__Page excerpt__

Data Preparation

The Pile: NVIDIA provides utilities to download and prepare the Pile dataset. This dataset comprises 22 smaller datasets, blended by using the mix described in the paper The Pile: An 800GB Dataset of Diverse Text for Language Modeling, by Gao et. al., mirrored here.

NVIDIA recommends that the NeMo-Framework-Launcher repository and the datasets are stored in a file system shared by all of the nodes during training. A shared workspace with read-write permissions is recommended in the case of Base Command Platform-based clusters.

The Pile dataset consists of 30 shards. Downloading, extracting, and preprocessing each shard takes approximately one hour assuming a 30 MB/sec download speed. The data preparation can be parallelized by using up to 30 nodes.

Note

The Pile dataset is no longer available for download. Data preparation will be updated with a replacement dataset.

Run Data Preparation

To run data preparation update conf/config.yaml:

defaults:
  - data_preparation: Mistral/download_mistral_pile

stages:
  - data_preparation

Execute the launcher pipeline: python3 main.py.

Configuration

Default configurations for data preparation can be found in conf/data_preparation/mistral/download_mistral_pile.yaml.

run:
  name: download_mistral_pile
  results_dir: ${base_results_dir}/${.name}
  time_limit: "4:00:00"

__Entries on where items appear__
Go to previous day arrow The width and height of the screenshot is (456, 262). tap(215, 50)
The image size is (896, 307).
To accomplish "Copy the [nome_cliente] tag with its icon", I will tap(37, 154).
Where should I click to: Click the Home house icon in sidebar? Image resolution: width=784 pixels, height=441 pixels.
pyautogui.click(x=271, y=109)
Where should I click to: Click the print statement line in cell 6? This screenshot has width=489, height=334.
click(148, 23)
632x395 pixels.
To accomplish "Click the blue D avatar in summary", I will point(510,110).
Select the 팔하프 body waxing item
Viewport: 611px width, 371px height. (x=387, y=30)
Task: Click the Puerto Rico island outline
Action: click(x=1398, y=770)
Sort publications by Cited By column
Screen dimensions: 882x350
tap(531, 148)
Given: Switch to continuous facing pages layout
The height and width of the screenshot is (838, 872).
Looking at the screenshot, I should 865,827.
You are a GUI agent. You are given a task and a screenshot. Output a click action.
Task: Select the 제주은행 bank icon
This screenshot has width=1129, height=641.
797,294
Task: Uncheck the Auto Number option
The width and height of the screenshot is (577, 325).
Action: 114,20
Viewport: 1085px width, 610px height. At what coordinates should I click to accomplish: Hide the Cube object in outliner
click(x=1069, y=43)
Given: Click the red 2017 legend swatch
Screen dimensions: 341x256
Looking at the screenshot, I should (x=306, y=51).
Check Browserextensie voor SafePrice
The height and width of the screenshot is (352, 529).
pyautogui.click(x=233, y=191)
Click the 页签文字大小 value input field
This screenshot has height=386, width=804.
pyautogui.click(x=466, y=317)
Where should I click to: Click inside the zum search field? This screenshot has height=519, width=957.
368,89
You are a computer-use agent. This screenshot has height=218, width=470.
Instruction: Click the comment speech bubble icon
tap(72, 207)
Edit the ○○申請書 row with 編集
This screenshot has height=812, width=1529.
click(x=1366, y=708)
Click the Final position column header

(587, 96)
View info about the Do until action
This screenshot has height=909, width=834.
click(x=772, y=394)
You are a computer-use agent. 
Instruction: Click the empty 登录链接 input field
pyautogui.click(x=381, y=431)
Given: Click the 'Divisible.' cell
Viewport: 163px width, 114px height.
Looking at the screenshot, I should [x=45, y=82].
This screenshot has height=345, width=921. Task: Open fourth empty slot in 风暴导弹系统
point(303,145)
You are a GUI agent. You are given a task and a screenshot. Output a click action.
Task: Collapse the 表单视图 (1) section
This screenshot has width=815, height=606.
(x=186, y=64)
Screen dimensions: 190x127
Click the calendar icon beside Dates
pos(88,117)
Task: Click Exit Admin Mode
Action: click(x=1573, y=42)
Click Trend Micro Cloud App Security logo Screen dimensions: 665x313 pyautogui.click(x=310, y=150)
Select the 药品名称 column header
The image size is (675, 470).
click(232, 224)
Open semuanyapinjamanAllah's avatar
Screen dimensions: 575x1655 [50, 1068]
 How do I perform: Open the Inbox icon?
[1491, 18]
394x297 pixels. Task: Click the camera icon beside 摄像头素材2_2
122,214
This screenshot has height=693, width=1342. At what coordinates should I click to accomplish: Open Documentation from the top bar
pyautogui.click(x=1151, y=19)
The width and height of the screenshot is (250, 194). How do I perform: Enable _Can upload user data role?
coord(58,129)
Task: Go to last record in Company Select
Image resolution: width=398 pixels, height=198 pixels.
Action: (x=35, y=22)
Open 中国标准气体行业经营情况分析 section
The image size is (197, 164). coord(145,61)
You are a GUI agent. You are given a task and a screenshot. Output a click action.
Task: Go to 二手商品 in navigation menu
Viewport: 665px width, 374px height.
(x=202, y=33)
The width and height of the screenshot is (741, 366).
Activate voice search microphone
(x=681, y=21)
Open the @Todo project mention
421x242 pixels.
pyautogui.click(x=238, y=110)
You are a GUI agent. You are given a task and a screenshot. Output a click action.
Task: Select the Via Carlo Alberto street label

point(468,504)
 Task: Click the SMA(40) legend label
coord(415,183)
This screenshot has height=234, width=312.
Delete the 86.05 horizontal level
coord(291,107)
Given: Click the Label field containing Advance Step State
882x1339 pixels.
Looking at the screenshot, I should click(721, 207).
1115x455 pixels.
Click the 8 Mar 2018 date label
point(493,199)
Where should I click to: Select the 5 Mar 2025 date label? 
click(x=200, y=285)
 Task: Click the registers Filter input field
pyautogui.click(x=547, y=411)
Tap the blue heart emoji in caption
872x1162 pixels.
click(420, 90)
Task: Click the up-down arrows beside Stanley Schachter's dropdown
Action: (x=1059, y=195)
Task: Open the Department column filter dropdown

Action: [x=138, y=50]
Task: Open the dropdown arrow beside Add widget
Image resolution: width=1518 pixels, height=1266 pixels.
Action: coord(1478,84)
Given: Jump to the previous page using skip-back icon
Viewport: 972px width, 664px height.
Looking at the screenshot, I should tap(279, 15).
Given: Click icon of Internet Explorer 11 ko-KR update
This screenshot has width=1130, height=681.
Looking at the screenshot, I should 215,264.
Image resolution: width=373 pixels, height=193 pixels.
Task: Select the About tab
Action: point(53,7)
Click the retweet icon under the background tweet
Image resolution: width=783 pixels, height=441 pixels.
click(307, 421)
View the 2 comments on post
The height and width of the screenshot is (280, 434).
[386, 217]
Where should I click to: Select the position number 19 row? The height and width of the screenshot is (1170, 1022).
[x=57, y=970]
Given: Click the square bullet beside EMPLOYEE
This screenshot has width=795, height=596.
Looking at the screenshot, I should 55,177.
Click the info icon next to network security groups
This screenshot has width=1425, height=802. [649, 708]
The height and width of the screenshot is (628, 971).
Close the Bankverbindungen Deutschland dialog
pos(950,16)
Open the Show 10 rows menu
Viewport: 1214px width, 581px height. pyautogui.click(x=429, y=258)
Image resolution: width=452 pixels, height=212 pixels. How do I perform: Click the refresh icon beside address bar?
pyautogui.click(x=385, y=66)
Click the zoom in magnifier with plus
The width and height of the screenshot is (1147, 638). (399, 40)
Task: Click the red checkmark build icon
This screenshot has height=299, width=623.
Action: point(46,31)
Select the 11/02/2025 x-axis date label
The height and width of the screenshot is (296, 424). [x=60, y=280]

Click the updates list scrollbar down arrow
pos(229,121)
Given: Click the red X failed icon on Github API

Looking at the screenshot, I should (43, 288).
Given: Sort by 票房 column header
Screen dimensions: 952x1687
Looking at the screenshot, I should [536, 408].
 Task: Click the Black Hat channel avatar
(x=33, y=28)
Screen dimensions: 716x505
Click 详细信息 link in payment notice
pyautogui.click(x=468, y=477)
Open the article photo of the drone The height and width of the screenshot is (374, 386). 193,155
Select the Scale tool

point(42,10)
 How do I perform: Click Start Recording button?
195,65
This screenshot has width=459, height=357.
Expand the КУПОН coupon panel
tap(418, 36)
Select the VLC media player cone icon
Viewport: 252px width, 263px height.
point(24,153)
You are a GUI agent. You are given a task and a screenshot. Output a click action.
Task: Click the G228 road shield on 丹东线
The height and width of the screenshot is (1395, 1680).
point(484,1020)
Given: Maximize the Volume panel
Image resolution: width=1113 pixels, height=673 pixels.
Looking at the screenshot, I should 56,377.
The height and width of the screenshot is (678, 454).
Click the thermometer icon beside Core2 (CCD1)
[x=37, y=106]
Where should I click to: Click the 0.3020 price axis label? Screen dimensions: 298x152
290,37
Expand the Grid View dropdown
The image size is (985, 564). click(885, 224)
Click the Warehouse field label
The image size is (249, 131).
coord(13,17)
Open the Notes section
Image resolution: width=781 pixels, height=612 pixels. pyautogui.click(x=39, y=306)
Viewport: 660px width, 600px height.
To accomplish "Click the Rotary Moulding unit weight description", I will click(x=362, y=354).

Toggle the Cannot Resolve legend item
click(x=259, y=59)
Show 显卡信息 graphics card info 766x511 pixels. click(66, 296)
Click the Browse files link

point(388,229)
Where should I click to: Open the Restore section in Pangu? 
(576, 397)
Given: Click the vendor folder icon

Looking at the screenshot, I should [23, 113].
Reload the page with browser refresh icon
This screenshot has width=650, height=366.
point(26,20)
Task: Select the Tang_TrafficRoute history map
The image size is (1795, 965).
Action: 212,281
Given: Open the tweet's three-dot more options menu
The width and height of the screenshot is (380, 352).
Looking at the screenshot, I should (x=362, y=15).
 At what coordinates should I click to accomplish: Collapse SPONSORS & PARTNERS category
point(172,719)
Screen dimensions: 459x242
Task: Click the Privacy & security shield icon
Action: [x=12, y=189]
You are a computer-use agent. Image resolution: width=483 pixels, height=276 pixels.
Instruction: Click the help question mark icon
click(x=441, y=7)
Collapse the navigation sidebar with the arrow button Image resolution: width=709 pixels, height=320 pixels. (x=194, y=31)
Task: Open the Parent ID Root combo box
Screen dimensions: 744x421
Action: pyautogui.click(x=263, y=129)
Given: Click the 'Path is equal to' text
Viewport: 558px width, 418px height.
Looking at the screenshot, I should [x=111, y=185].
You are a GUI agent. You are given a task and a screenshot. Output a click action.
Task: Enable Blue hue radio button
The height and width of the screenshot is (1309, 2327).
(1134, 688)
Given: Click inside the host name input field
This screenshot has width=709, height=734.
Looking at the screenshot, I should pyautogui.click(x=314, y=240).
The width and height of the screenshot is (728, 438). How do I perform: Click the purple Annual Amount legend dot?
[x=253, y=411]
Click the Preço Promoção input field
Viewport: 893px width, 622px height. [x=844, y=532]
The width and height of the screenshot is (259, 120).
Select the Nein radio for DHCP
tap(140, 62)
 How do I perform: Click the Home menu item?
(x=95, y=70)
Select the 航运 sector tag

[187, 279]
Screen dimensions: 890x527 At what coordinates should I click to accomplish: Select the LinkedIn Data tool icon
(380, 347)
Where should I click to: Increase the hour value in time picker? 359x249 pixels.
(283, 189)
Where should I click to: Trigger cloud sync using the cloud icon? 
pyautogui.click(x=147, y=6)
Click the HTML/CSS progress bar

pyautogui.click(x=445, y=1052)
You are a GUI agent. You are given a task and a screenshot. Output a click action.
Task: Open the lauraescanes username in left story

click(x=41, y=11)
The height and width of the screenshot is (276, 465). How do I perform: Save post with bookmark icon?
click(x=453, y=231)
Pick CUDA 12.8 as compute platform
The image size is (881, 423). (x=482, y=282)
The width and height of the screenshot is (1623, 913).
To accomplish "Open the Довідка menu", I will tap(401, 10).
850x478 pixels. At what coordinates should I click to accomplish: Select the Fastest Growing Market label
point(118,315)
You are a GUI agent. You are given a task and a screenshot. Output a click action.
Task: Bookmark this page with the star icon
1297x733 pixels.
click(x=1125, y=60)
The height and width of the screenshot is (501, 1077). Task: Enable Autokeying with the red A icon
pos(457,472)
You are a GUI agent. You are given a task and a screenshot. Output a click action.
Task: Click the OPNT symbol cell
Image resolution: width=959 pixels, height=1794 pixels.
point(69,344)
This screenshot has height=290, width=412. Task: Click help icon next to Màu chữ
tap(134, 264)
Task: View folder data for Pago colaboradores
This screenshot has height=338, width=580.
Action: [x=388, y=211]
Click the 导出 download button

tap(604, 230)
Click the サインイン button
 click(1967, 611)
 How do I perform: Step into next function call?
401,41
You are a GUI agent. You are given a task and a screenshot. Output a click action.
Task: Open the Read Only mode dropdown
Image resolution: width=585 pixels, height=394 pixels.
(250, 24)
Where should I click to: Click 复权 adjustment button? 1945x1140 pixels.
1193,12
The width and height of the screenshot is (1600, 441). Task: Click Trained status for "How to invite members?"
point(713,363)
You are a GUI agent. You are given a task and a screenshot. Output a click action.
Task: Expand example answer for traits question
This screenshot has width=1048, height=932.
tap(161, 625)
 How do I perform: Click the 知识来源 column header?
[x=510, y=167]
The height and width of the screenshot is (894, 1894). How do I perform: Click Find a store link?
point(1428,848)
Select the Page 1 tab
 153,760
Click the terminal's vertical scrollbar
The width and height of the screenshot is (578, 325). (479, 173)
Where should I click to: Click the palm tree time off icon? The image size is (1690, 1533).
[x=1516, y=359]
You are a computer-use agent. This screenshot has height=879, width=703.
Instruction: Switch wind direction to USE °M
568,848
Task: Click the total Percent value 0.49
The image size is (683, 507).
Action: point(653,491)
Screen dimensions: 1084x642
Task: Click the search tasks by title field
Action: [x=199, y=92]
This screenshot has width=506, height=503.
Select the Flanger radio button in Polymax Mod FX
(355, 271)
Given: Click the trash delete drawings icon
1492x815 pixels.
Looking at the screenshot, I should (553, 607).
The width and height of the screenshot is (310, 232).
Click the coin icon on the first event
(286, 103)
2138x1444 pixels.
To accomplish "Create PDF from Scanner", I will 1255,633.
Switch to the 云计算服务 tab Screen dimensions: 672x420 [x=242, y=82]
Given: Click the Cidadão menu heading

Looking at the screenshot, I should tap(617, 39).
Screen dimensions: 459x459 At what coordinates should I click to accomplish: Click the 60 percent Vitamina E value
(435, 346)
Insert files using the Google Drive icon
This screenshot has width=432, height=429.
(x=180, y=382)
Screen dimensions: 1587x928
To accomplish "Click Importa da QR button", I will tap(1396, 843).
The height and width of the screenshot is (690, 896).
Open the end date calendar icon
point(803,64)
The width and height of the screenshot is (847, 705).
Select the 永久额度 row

__Prompt__
Rewrite the part of the data preparation page between "To run data" and "pipeline: python3 main.py.", inclusive, replacing "conf/config.yaml" with "conf/my_config.yaml". This listing is unrelated to the data preparation page.

__Output below__
To run data preparation update conf/my_config.yaml:

defaults:
  - data_preparation: Mistral/download_mistral_pile

stages:
  - data_preparation

Execute the launcher pipeline: python3 main.py.